▸ **YOUR TASK**: In this exercise, every entry is to be copied exactly.

Items from a dataset:
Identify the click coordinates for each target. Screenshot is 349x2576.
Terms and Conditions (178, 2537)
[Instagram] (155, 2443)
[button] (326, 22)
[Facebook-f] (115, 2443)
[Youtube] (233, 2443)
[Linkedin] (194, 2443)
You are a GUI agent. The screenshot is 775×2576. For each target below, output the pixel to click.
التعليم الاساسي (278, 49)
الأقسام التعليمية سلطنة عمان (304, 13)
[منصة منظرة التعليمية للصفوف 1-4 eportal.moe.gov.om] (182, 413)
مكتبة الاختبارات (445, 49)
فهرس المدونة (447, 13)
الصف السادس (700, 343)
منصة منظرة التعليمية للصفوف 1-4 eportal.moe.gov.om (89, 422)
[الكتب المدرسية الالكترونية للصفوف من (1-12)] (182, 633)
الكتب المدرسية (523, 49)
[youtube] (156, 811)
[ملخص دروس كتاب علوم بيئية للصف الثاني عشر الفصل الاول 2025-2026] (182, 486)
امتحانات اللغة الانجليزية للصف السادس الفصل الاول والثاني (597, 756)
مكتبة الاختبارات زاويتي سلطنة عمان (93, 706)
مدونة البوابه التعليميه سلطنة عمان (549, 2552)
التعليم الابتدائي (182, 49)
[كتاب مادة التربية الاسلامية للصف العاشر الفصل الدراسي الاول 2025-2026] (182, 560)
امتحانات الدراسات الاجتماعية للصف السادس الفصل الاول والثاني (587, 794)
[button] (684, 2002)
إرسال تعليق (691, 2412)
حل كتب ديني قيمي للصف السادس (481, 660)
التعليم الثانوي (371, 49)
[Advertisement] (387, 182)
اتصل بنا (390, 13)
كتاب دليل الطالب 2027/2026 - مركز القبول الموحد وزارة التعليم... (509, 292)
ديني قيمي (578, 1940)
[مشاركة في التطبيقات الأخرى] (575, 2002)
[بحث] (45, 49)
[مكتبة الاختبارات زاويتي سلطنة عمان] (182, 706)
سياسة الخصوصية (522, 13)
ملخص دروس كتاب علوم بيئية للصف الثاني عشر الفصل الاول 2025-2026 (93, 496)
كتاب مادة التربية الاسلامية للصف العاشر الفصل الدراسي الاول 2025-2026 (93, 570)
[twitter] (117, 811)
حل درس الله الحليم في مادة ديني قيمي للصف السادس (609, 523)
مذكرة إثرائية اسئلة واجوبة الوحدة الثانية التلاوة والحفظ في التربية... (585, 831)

▸ **REPLY TO THE TASK**:
Identify the click coordinates for each target. Screenshot is 349x2576.
Terms and Conditions (178, 2537)
[Instagram] (155, 2443)
[button] (326, 22)
[Facebook-f] (115, 2443)
[Youtube] (233, 2443)
[Linkedin] (194, 2443)
You are a GUI agent. The screenshot is 775×2576. For each target below, output the pixel to click.
التعليم الاساسي (278, 49)
الأقسام التعليمية سلطنة عمان (304, 13)
[منصة منظرة التعليمية للصفوف 1-4 eportal.moe.gov.om] (182, 413)
مكتبة الاختبارات (445, 49)
فهرس المدونة (447, 13)
الصف السادس (700, 343)
منصة منظرة التعليمية للصفوف 1-4 eportal.moe.gov.om (89, 422)
[الكتب المدرسية الالكترونية للصفوف من (1-12)] (182, 633)
الكتب المدرسية (523, 49)
[youtube] (156, 811)
[ملخص دروس كتاب علوم بيئية للصف الثاني عشر الفصل الاول 2025-2026] (182, 486)
امتحانات اللغة الانجليزية للصف السادس الفصل الاول والثاني (597, 756)
مكتبة الاختبارات زاويتي سلطنة عمان (93, 706)
مدونة البوابه التعليميه سلطنة عمان (549, 2552)
التعليم الابتدائي (182, 49)
[كتاب مادة التربية الاسلامية للصف العاشر الفصل الدراسي الاول 2025-2026] (182, 560)
امتحانات الدراسات الاجتماعية للصف السادس الفصل الاول والثاني (587, 794)
[button] (684, 2002)
إرسال تعليق (691, 2412)
حل كتب ديني قيمي للصف السادس (481, 660)
التعليم الثانوي (371, 49)
[Advertisement] (387, 182)
اتصل بنا (390, 13)
كتاب دليل الطالب 2027/2026 - مركز القبول الموحد وزارة التعليم... (509, 292)
ديني قيمي (578, 1940)
[مشاركة في التطبيقات الأخرى] (575, 2002)
[بحث] (45, 49)
[مكتبة الاختبارات زاويتي سلطنة عمان] (182, 706)
سياسة الخصوصية (522, 13)
ملخص دروس كتاب علوم بيئية للصف الثاني عشر الفصل الاول 2025-2026 (93, 496)
كتاب مادة التربية الاسلامية للصف العاشر الفصل الدراسي الاول 2025-2026 (93, 570)
[twitter] (117, 811)
حل درس الله الحليم في مادة ديني قيمي للصف السادس (609, 523)
مذكرة إثرائية اسئلة واجوبة الوحدة الثانية التلاوة والحفظ في التربية... (585, 831)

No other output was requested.